Pemerintahan yang dijalankan semasa pemerintahan Abu Bakar sebagaimana pada masa Rasulullah, yaitu bersifat sentral, kekuasaan legislative, yudikatif, dan eksekutif terpusat ditangan Khalifah. Selain menjalankan roda pemerintahan, khalifah juga melaksanakan hokum. Abu Bakar seperti halnya Nabi, yaitu mengajak para sahabat-sahabatnya untuk bermusyawarah. Beliau menjabat sebagai khalifah hanya kurun waktu dua tahun, pada tahun 634 M beliau meninggal dunia. Masa sesingkat itu habis untuk menyelesaikan persoalan dalam negeri terutama tantangan yang ditimulkan oleh suku-suku bangsa arab yang tidak mau tunduk kepada pemerintahan madinah. Mereka menganggap perjanjian yang dibuat Nabi Muhammad dengan sendirinya batal setelah Nabi wafat. Oleh karena itu mereka menentang Abu Bakar. Karena sikap keras kepala dan penentangan mereka dapat membahayakan agama dan pemerintahan, Abu Bakar menyelesaikan persoalan ini dengan apa yang disebut perang Riddah (perang melawan kemurtadan). Khalid bin walid adalah jenderal yang banyak berjasa dalam perang Riddah ini. Abu Bakar meninggal dunia, sementara barisan depan pasukan islam sedang mengancam palestina, irak, dan kerajaan Hirah.[1] Ia digantikan oleh “tangan kanannya”, Umar Bin Khatab. Ketika Abu Bakar sakit dan merasa ajalnya sudah dekat, ia bermusyawarah dengan para pemuka sahabat, kemudia mengangkat Umar sebagai penggantinya dengan maksud mencegah kemungkinan terjadinya perselisihan dan perpecahan dikalangan umat islam. Kebijaksanaan Abu Bakar itu ternyata diterima dikalangan masyarakat yang secara beramai-ramai membaiat Umar. Umar menyebut dirinya sebagai Khalifah Khalifati Rasulillah (pengganti dari pengganti rasulullah). Ia juga mengenalkan istilah amr’ al-mu’minin (komando orang-orang yang beriman).

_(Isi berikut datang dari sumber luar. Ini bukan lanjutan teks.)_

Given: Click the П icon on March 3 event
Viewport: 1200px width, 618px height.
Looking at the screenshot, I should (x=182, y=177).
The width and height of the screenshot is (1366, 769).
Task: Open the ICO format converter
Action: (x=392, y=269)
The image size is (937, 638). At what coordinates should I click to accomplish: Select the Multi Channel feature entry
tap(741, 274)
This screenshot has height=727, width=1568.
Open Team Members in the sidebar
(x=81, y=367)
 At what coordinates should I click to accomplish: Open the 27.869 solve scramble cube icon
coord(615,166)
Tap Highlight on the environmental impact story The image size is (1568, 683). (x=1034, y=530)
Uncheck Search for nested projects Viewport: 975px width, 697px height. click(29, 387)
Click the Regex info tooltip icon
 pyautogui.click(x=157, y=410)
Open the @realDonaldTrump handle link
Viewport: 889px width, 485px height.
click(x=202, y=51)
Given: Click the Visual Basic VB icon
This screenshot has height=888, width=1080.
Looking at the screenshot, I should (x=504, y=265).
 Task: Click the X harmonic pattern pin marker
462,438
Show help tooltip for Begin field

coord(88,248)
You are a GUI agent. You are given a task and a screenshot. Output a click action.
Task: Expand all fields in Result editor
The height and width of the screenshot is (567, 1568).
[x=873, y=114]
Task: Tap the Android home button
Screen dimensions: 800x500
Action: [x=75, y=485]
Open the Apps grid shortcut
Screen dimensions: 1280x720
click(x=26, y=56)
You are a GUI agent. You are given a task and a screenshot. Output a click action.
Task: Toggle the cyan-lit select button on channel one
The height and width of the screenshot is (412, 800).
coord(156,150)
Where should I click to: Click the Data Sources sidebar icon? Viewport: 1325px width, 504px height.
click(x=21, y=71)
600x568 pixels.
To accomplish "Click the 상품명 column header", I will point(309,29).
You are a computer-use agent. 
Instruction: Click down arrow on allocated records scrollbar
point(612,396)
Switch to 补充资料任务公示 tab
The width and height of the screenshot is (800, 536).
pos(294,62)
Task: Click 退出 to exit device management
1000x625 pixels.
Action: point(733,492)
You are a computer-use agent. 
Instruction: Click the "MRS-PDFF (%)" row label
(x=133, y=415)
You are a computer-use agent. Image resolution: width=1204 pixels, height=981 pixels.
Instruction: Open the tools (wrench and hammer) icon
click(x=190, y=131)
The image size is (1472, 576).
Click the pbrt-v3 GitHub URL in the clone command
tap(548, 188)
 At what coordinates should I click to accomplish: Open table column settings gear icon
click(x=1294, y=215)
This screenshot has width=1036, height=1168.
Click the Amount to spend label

Umar bin khatab memerintah selama sepuluh tahun (13-23 H/634-644 M). karena perluasan daerah terjadi dengan cepat, Umar segera mengatur administrasi Negara dengan dengan mencontoh administrasi yang sudah berkembang, terutama di Persia. Administrasi pemerintah diatur menjadi delapan provinsi, antara lain: makkah, madinah, jazirah, syiria, bashrah, kufah, palestia, mesir. Pada masanya mulai diatur dan ditertibkan system pembayaran gaji dan tanah. Pengadilan didirikan dalam rangka memisahkan lembaga eksekutif dan yudikatif. Untuk menjaga keamann dan ketertiban, jawatan kepolisian juga mulai dibentuk. Demikian pula jawatan pekerjaan umum. Umar juga mendirikan Bait Al-Mall, menempa mata uang, dan menciptakan tahun hijriyah. Masa jabatan Umar bin khatab berakhir dengan kematian, belia dibunuh oleh budak dari Persia bernama Abu Lu’luah. Untuk menentukan penggantinya, Umar Umar tidak menempuh jalan yang ditempuh oleh abu bakar, dia menunjuk 6 sahabat dan meminta mereka untuk memilih salah satu diantara mereka untuk menjadi khalifah. Enam orang tersebut adalah Ustman, Ali, Zubair, Thalhah, Saad Ibn Abi Waqqash, Dan Abdurrahman Bin Auf. Setelah Umar wafat, tim ini bermusyawarah dan menunjuk ustman sebagai khalifah, melalui persaingan yang sangat ketat dengan Ali bin abi thAlib.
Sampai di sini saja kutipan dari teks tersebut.